Just picked it up at Tractor Supply for $149. Fantastic quality. Only gripe was it throws backwards as well so I taped up some cardboard to keep my shins from getting pelted. Super wide tires, high capacity, nice and smooth operation, powder coated handles.

Even has grease nipples pre installed.

10/10!


----------



## pennstater2005 (Jul 17, 2017)

Nice! I like that it comes with a cover. I could've used that multiple times trying to spread urea in the rain!


----------



## social port (Jun 19, 2017)

@SCGrassMan Man, that is awesome. I wondered if I would ever see a post about these spreaders.

I was at TSC one day and noticed them. I ventured toward it to pick it apart, but low and behold, that thing looked solid and well-made. The tires especially got my attention. I was so impressed.

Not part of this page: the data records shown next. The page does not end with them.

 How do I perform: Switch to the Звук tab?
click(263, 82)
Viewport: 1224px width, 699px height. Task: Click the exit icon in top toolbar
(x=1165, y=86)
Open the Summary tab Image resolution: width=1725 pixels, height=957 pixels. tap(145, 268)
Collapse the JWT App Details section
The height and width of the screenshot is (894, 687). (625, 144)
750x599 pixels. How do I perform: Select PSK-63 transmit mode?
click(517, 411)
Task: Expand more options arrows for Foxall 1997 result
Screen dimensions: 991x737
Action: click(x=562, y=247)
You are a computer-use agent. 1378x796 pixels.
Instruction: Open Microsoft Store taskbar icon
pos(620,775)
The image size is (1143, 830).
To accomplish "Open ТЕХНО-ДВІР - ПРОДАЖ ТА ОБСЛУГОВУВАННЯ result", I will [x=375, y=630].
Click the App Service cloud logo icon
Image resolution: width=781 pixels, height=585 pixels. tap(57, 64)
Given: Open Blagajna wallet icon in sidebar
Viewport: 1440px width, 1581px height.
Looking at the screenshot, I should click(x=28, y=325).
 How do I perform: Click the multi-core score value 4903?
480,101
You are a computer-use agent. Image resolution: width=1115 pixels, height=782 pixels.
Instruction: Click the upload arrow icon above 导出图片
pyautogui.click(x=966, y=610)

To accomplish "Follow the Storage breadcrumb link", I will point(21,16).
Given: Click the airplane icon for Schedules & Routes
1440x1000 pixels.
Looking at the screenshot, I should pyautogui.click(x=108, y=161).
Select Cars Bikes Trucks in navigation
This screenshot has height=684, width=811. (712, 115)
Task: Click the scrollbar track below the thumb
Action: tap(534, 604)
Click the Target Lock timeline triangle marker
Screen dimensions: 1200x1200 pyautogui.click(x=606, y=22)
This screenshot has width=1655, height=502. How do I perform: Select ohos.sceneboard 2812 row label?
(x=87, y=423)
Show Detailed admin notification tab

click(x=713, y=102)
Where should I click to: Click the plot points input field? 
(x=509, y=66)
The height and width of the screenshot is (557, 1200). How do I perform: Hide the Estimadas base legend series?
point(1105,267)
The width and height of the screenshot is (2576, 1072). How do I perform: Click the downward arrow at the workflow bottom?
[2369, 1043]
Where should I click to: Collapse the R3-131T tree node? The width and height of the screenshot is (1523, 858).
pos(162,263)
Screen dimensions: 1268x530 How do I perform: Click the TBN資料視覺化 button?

I'm glad that you are liking it so far.


----------



## socerplaye (Jun 14, 2018)

Was thinking about grabbing one of these, @SCgrassman, are you still happy with yours?


----------



## Millennial Mower (Mar 23, 2020)

Now all we need is someone to create a drop in sprayer w/ boom like the lesco spreaders have.


----------



## ScottieBones (Apr 2, 2020)

When all else fails, cardboard and tape! &#128513;


----------